PASSAGE FOR REVIEW:
******

Elton and Orston (formerly Elton) railway station serves the villages of Elton on the Hill and Orston in Nottinghamshire, England. It is owned by Network Rail and managed by East Midlands Railway, but now provides minimal rail services.

==History==
The station lies on the line first opened by the Ambergate, Nottingham, Boston and Eastern Junction Railway. Passenger services began on 15 July 1850. The line was taken over by the Great Northern Railway in 1855. The master's lodge and ticket office building was designed by Thomas Chambers Hine.

From 7 January 1963 passenger steam trains between Grantham, Bottesford, Elton and Orston, Aslockton, Bingham, Radcliffe-on-Trent, Netherfield and Colwick, Nottingham London-road (High Level) and Nottingham (Victoria) were replaced by diesel multiple-unit trains.

Images show how the station looked in 1967. No station buildings by Hine survived by 2008. There is a small 1980s brick-built shelter on one platform. The name of the station was still "Elton" in 2004.

******

DATA EXCERPTS:
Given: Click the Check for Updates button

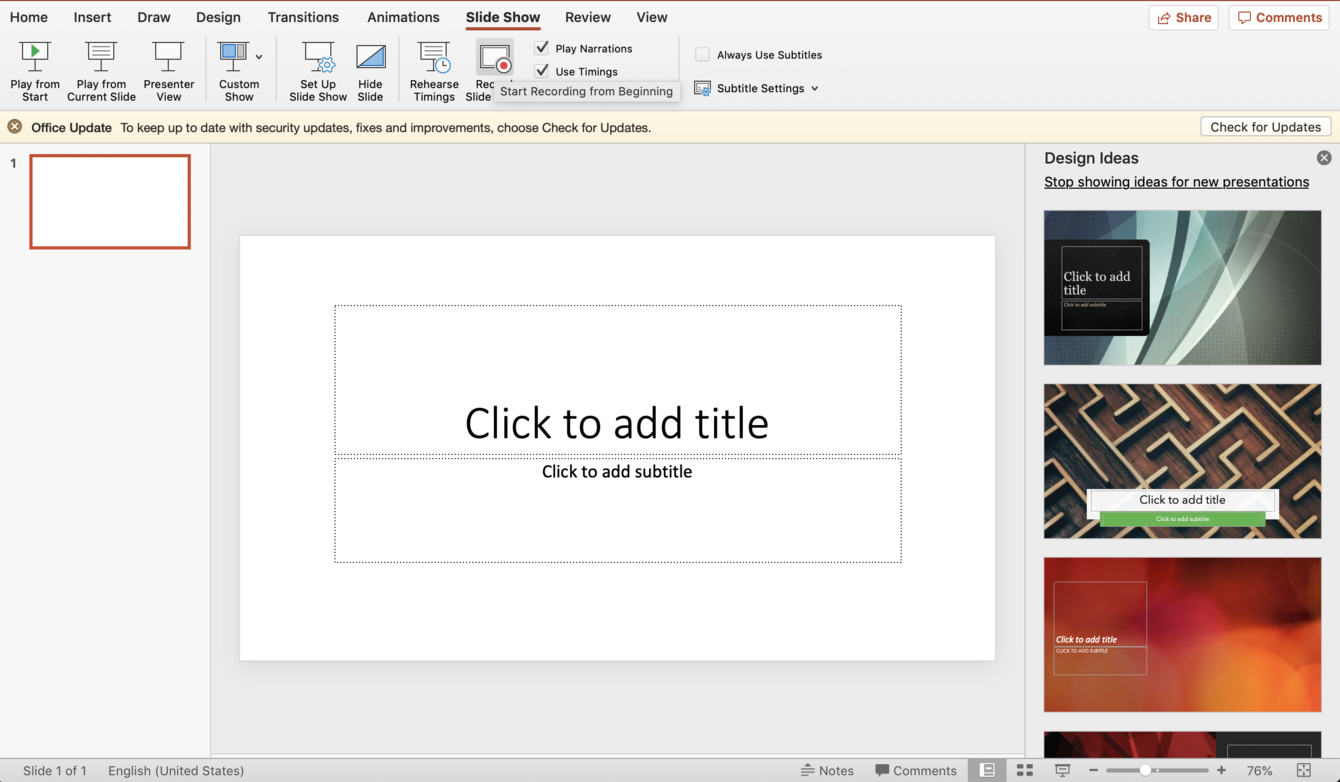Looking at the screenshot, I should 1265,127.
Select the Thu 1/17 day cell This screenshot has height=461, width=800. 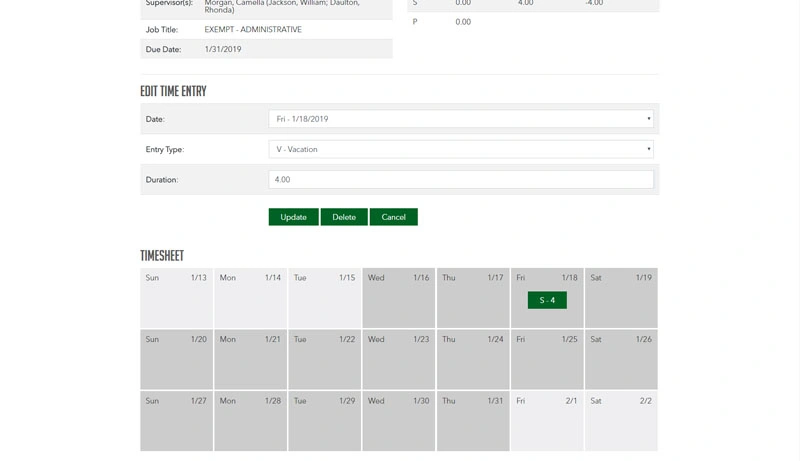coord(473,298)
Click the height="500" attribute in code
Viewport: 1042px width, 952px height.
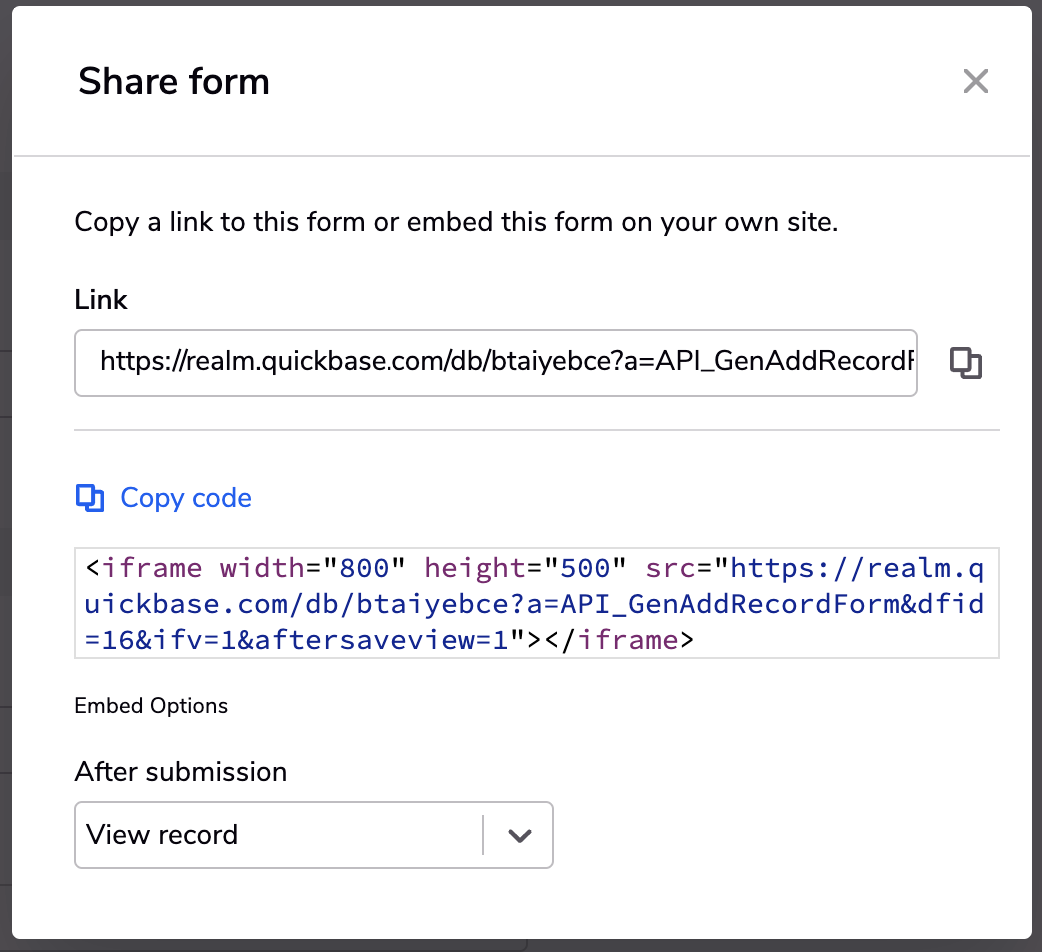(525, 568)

******

EXERCISE A: In the Elton and Orston station passage, who designed the master's lodge and ticket office building?
EXERCISE B: Write what comes next in the Elton and Orston station passage, starting after its last sentence.
These records come from a different source than the text.

EXERCISE RESULT A: Thomas Chambers Hine designed it.

EXERCISE RESULT B:
The 2021/22 statistics recorded only 40 entries/exits at the station, and in 2024/25 recorded only 68, making it Britain’s least used station in those periods. It is Nottinghamshire's least used station and is one stop down the line from Leicestershire's least used station, Bottesford.

==Services==
The station is unstaffed and offers no facilities other than two shelters, bicycle storage, timetables and modern "Help Points". The full range of tickets for travel can be purchased from the guard on the train at no extra cost. There are no retail facilities at the station.

On weekdays there is one service to Nottingham per day at 07:04 and one service to Skegness per day at 17:12. On Saturdays there is one service to Nottingham at 05:57 and one service to Skegness at 17:10. There is no Sunday service. The service operates on most bank holidays.

Two bus routes pass by the station, although no fixed bus stop has been provided.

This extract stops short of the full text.